───── Data section ─────

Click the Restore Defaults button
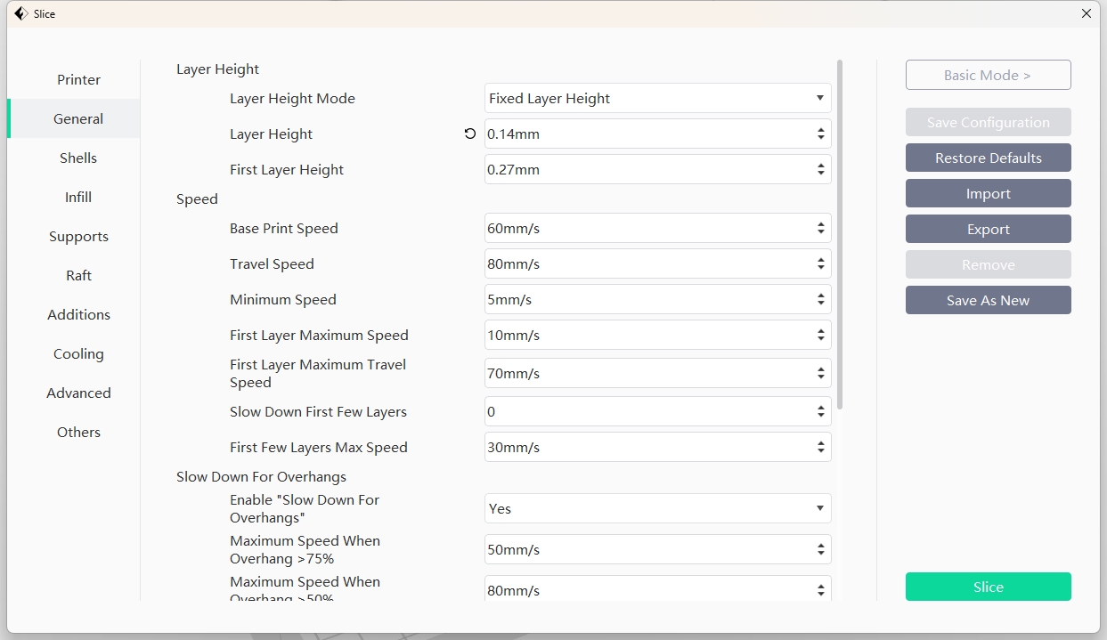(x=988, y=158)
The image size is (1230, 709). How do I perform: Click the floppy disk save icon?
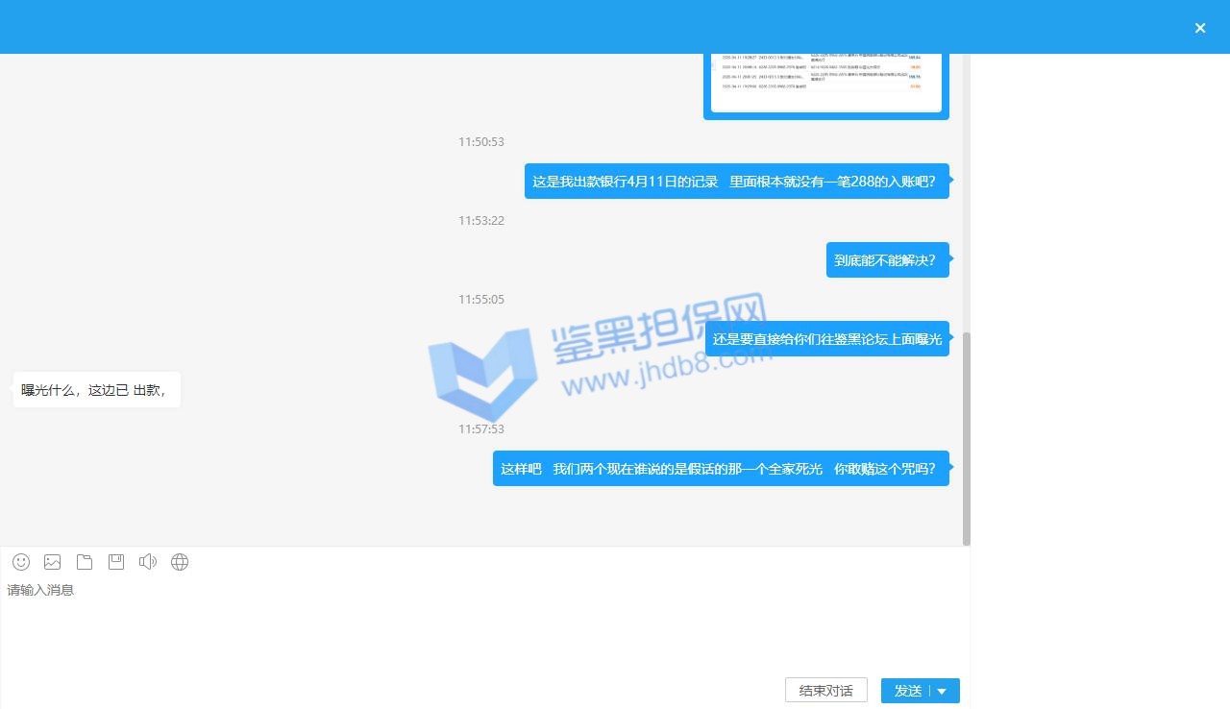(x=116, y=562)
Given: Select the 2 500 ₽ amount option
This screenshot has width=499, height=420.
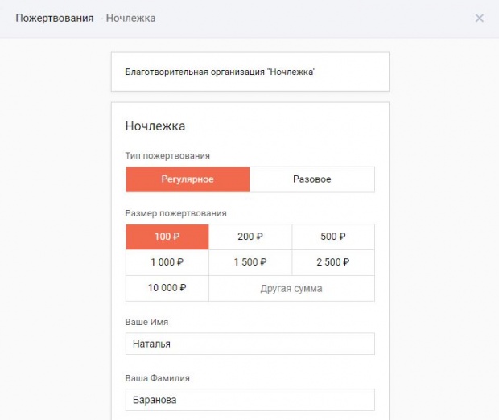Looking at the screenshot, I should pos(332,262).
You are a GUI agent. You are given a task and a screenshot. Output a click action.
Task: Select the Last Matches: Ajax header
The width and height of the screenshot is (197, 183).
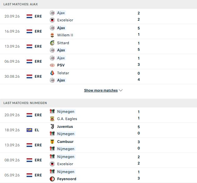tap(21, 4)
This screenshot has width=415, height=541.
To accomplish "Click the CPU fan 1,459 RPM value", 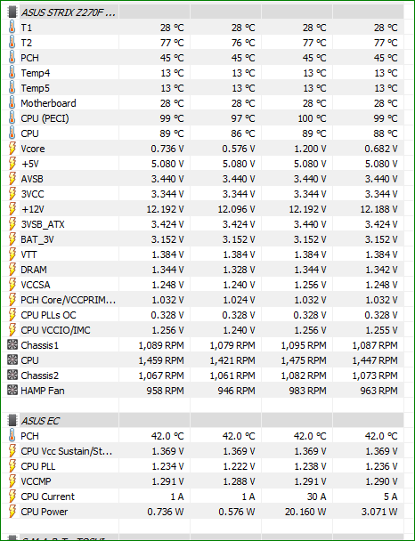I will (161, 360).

─────
───── Data section ─────

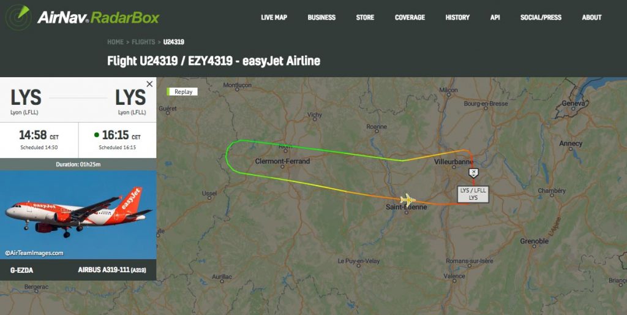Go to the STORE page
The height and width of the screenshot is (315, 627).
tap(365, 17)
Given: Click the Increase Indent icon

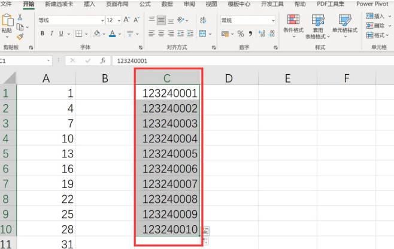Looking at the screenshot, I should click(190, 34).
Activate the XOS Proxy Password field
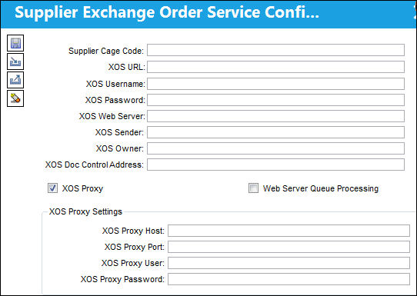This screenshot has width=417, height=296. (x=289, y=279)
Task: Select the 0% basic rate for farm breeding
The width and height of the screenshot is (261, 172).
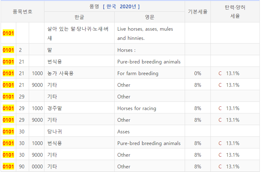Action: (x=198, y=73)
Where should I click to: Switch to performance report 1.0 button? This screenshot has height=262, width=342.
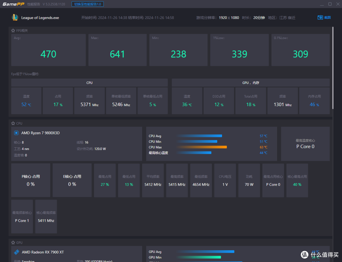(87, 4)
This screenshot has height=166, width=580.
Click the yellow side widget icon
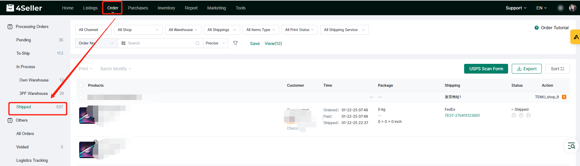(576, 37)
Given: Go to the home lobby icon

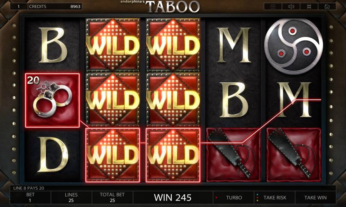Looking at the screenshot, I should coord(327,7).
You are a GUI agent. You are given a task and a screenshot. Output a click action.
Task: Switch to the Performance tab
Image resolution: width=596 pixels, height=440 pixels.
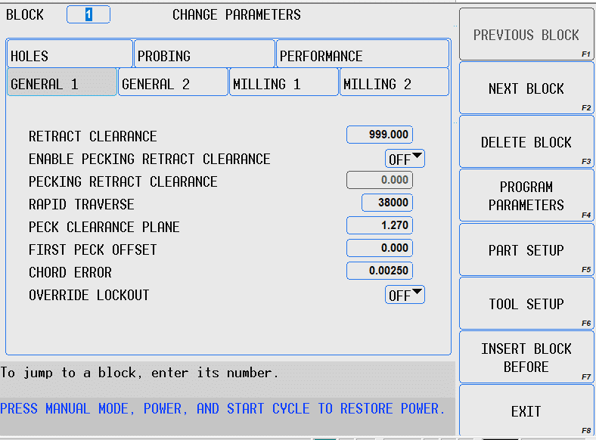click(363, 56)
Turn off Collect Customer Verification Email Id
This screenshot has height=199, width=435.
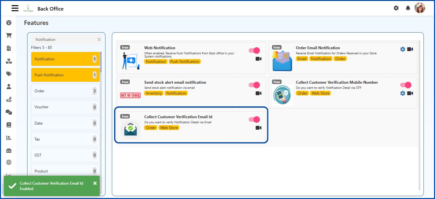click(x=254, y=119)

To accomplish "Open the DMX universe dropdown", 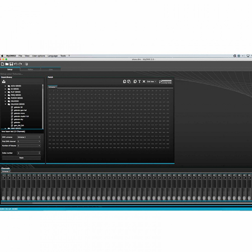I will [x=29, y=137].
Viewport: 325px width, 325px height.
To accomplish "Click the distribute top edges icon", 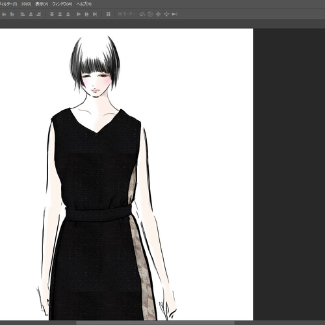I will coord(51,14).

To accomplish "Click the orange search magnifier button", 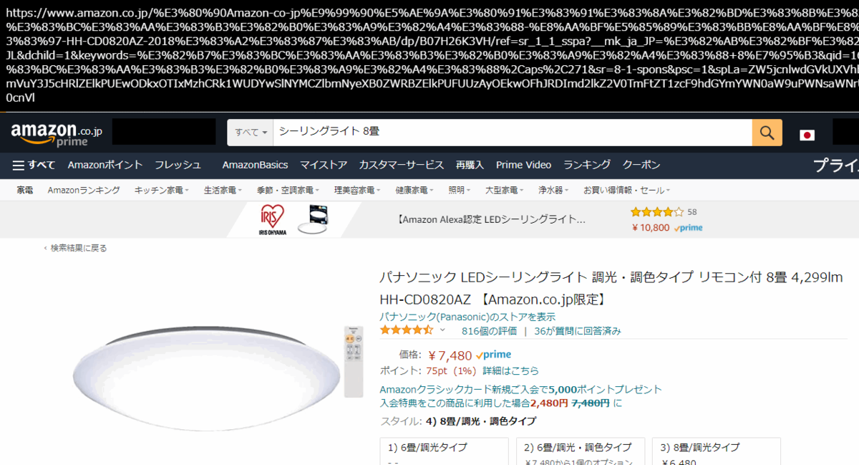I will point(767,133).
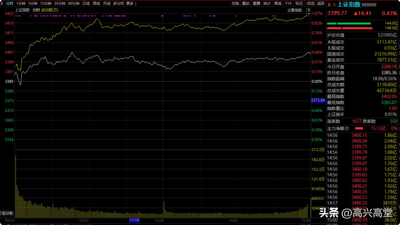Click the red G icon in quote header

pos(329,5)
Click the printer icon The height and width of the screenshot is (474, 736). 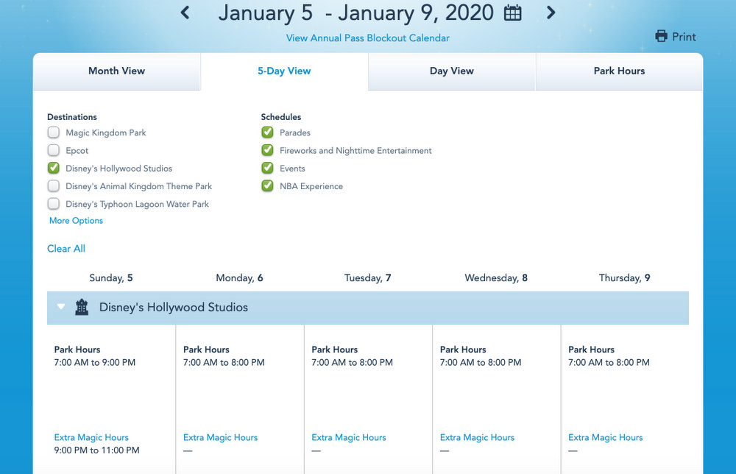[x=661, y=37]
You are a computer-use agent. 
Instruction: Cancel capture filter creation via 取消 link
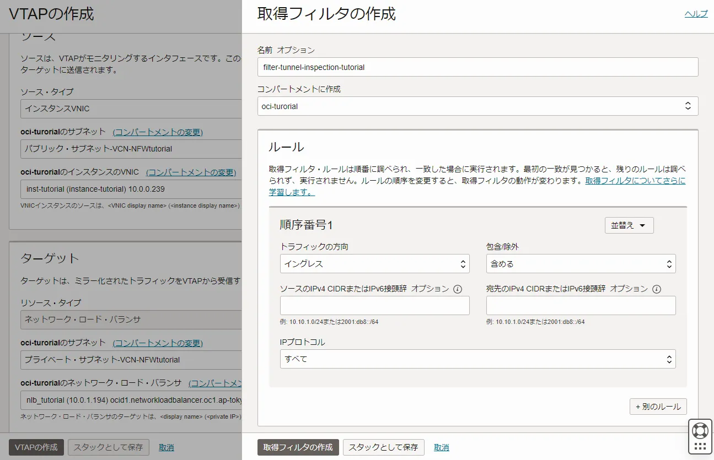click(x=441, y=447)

─────

Report each line of the records that holds the word "Select".

*Answer section:*
Given: Select the 2 500 ₽ amount option
Task: Select the Last Matches: Ajax header
Task: Select the 0% basic rate for farm breeding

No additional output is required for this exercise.